When jokes
How did Steven Hawkings die?
His wife tripped over his charging plug when he was at 2% battery.
3/7 of a chicken, 2/3 cat, 1/2 goat. What do you get when you cross those?
Answer: Chi-ca-go
Yo mama so stupid, when her phone dies, she buries it.
What did the comedian say when he walked into a bank?
"This is a stand-up."
What do you get when you drop a piano on an army base?
A flat major.
The lady was so fat that when she stepped on the scale, the scale responded with, "I need your weight, not your phone number!"
What's the difference between Paul Walker and my computer?
When my computer crashes, I actually give a fuck.
Why can't Stephen Hawking go metal detecting?
Because when it beeps, it's him!
So I was on Google, and on my computer it had Windows. When Stephen Hawking died, it shut down, the shutdown sound played, and wouldn't turn on again.
When Chuck Norris was asked, "Do you know the way?" he replied, "I am the way!"
Why did the snail paint a big "S" on his car?
Because he wanted people to say look at that S-car go when he rolled by.
Yo mama is so fat, when she got on the scale it said, "One at a time, please."
What is a box called when a cough dies in it?
A coffin.
Why was 4 not impressed when 5 won a prize for 6?
Because 511472.
What happens when you see corn looking at you in your window?
A corn stalk!
Where was Moses when the lights went out? - In the dark!
A guy went to the doctor and told him that whenever he drinks a cup of tea, his eye hurts. The doctor brought him a cup and asked him to drink. When he finished, the doctor told him: "From now on, take off the spoon."

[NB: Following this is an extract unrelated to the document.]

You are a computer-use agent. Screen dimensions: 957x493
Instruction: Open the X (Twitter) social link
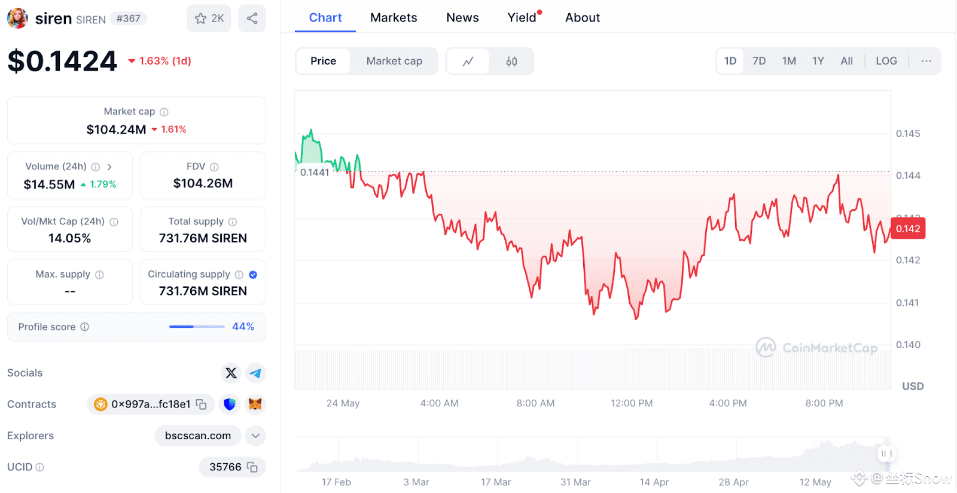[231, 373]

What do you get when you stuff some cows into a food container?
A can o' bull.
When your husband can’t afford a punching bag, he uses his wife.
A police officer writes a ticket for a car not being parked correctly. The driver asks why. When he realizes he is parked poorly, he responds, "Oh. I'm terribly sorry. You see, I'm so gay I can't even park straight."